**Activity:** Produce a word-for-word copy of the lines from the one that contains "The image size" to the final line of the data below, with all pictures dropped.

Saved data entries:
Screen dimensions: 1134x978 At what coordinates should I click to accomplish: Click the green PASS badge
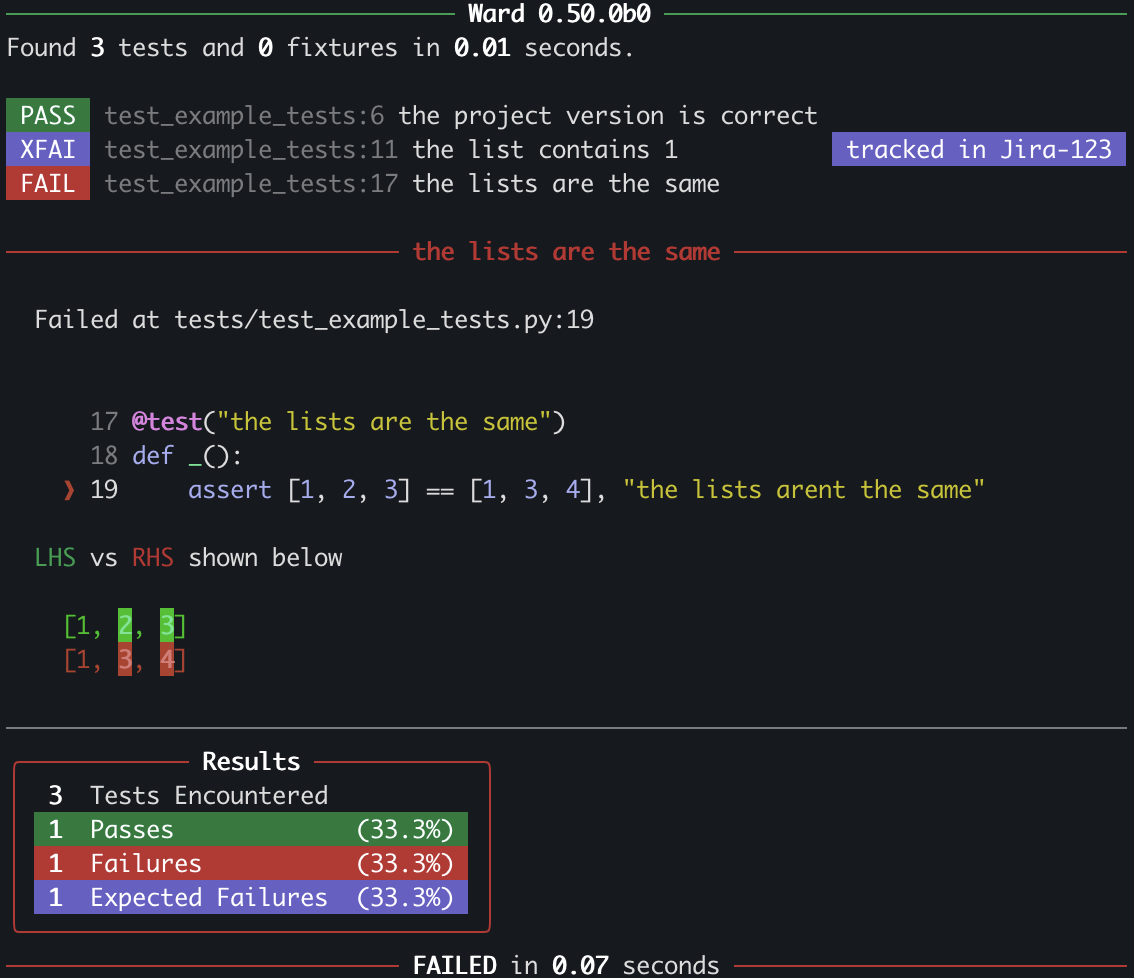[x=48, y=116]
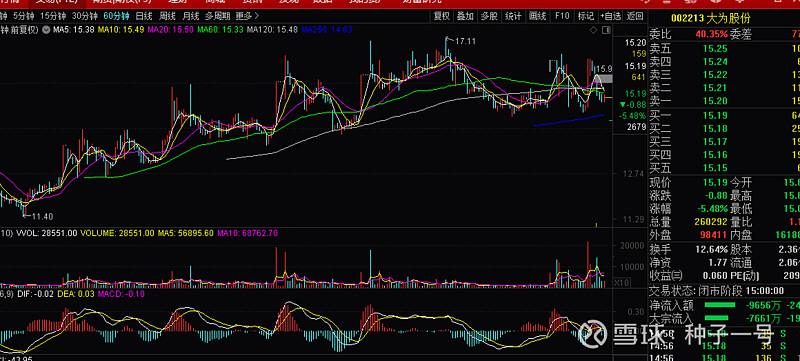Viewport: 800px width, 361px height.
Task: Open the 画线 drawing tools
Action: click(537, 16)
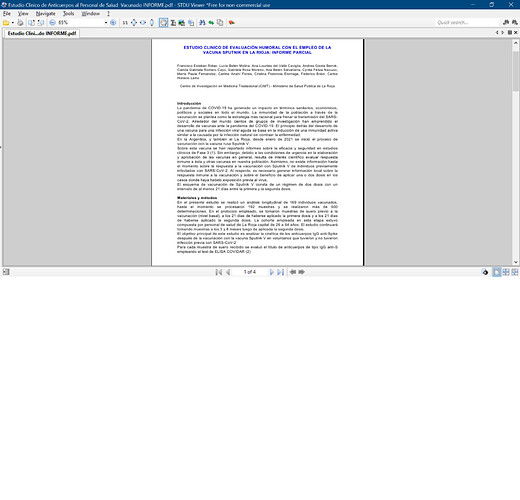This screenshot has height=500, width=520.
Task: Open the Tools menu
Action: click(x=69, y=14)
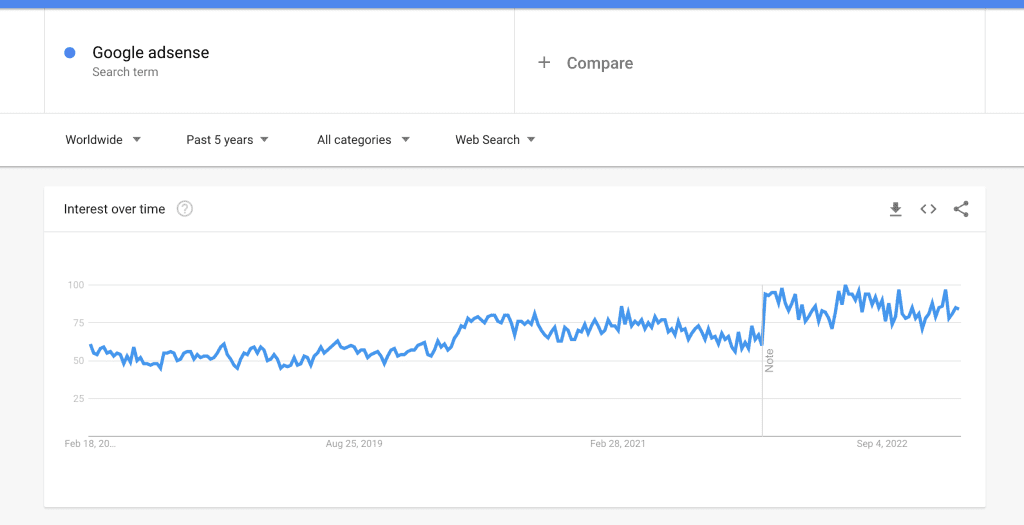
Task: Click the plus icon beside Compare
Action: click(544, 63)
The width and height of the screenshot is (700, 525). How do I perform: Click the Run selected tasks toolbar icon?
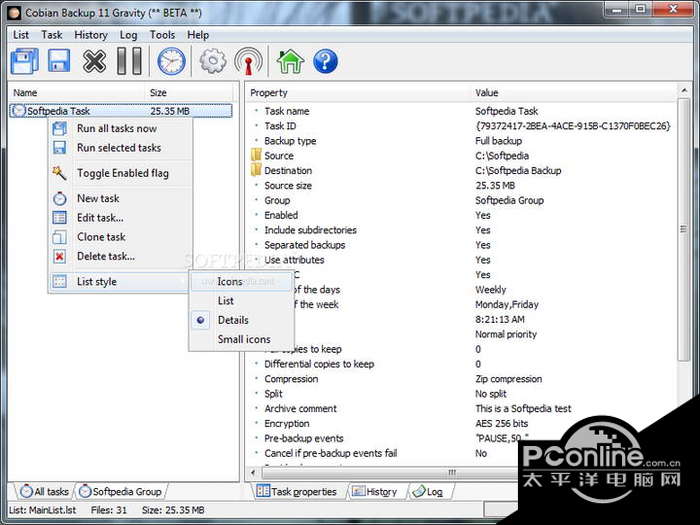tap(58, 62)
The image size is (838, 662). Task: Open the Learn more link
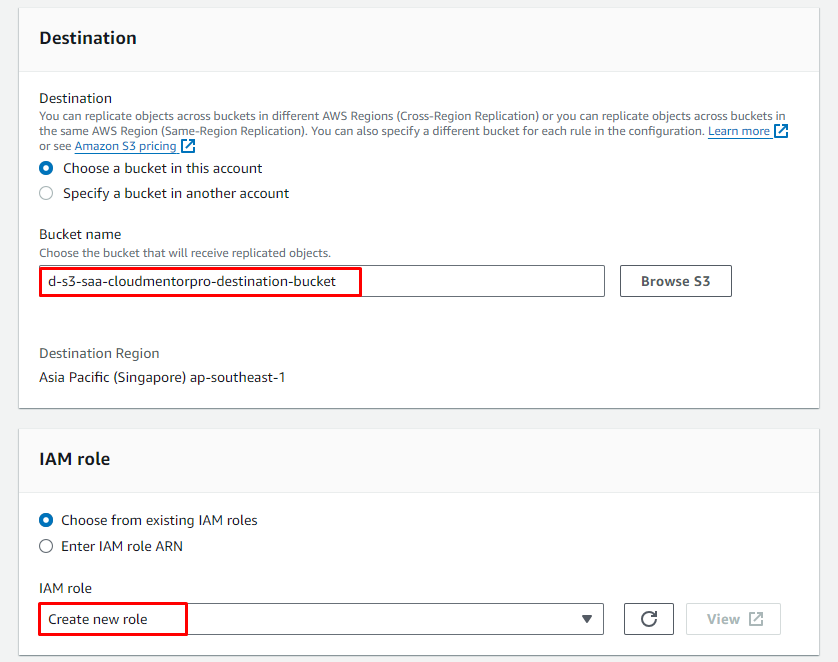(x=738, y=131)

**Solved exercise:**
The image size is (838, 662). Task: Open the Learn more link
(x=738, y=131)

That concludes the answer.